From memory, so please forgive a mistake or two: The
TB-49 Wings would Yaw
(side to side motion) while in flight, sometimes just enough
to make the
crew seasick, sometimes enough to be dangerous when in formation with other
aircraft and always unable to stay on track to be a useful bomber. I
recall someone saying the yaw was several wing spans in length in each
direction. The autopilots of the time couldn't dampen it fast enough let
alone keep it under control. Jack Northrup and his team knew they would
have to wait for something both programmable, more data inputs and faster.
there were about 4 or 6 piston engined, and 4 or 6 jet engine versions.
Stored on the ramp at Ontario California airport for many years and then
sold for salvage, I think in the late 60s or mid 70s. Jack Northrup
continued to be enthusiastic about the tail-less design even in
retirement. Much later, Jack was given a vip tour of the secret B2 factory
and presented with a model of the design in Lancaster CA before his
death. Im pretty sure there is a book on this, perhaps from the
Smithsonian Air and Space Museum.
On Fri, Jun 19, 2015 at 2:40 PM, Brent Hilpert <hilpert at cs.ubc.ca> wrote:
On 2015-Jun-19, at 9:07 AM, Christian Gauger-Cosgrove
wrote:
Bringing this topic full circle, does anyone know if any minicomputers
(DEC PDP-8s or 11s, DG Nov?, HP 21XXs, et cetera) were ever used on
aircraft? Not transported by one, but I mean setup and used on one.
On 2015-Jun-19, at 12:09 PM, Toby Thain wrote:
On 2015-06-19 3:05 PM, geneb wrote:
On Fri, 19 Jun 2015, Toby Thain wrote:
"in 1949 the Air Force ordered all the flying wings destroyed, all
the jigs and tools destroyed, every trace of the flying wing
eradicated. A few years later even the engineering drawings were all
destroyed by new Northrop management."
I don't know why they went to those lengths, but it's my understanding
that the program was cancelled because at the time, the USAAF (USAF?)
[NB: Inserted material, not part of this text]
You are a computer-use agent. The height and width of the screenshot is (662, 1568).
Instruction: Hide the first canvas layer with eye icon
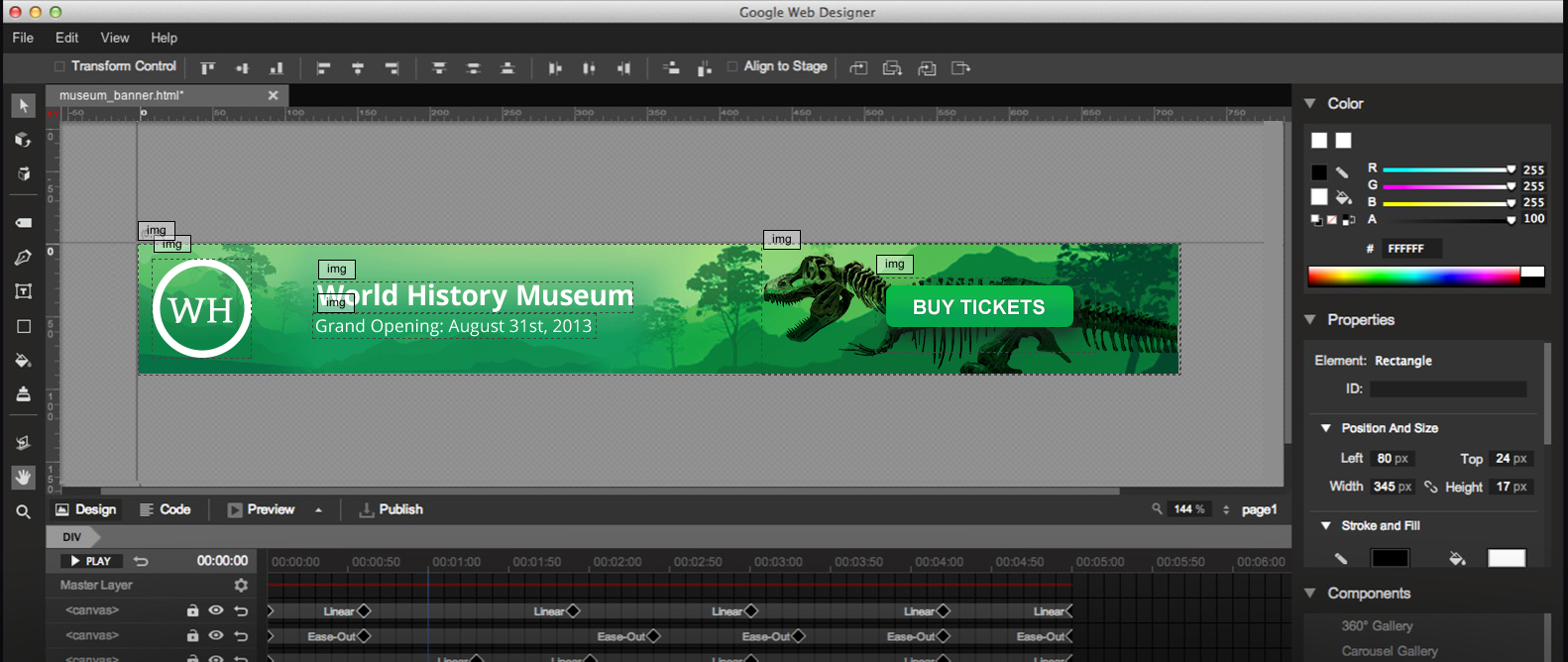[216, 610]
mandated stall testing as part of their development programs. Without
serious flight control computers, stalling a flying wing just ends up in
a freshly planted aluminum tree. Even WITH good computers, stalling a
flying wing is a Bad Idea(tm). AFAIK, the B-2 has never been stalled
(on purpose), even during development.
Thanks. I knew there must be more to it... I wonder if the cited book
covers this
angle.
To tie these two lines of question together (and bring it back very much
on-topic), the BINAC (amongst the first stored-program computers, 1949)
was supplied to Northrop for research into airborne flight control (quick
web search says part of the Snark missile project),
I'm not suggesting the BINAC and YB-49 (the flying wing) were connected,
but it's interesting they were contemporary projects both at Northrop, and
computer control was just what the flying wing needed.